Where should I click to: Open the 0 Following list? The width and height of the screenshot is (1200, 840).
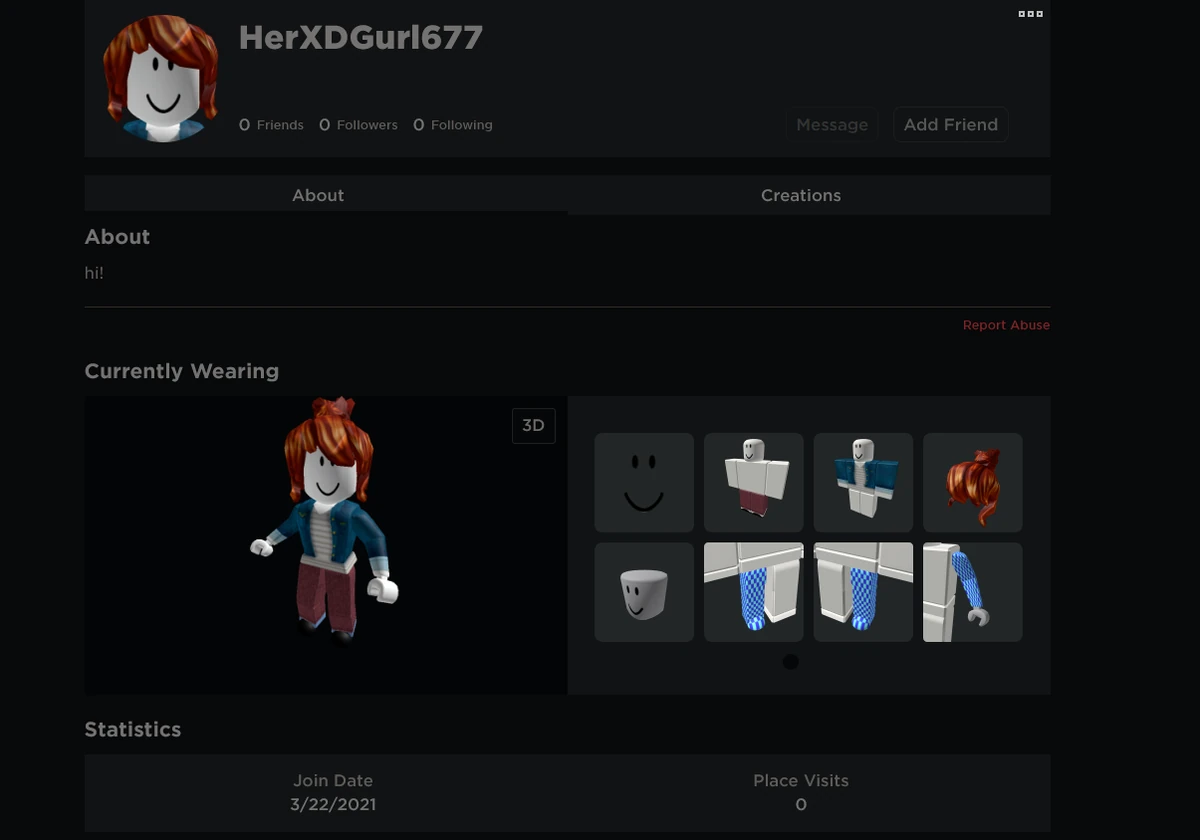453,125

◇ ◇ ◇

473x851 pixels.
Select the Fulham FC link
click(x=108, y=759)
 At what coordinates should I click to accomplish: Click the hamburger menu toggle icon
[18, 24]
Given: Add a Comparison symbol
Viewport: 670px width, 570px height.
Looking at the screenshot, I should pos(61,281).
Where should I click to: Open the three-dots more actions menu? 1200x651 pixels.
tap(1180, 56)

◇ ◇ ◇

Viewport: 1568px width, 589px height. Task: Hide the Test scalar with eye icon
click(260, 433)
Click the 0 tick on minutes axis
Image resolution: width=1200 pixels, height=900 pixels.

◇ ◇ ◇

Above are the records; from them, give again exactly the lines from the one containing "Click the 0 tick on minutes axis" to the one containing "Image resolution: width=1200", both lines included, and nothing more.

Click the 0 tick on minutes axis
Image resolution: width=1200 pixels, height=900 pixels.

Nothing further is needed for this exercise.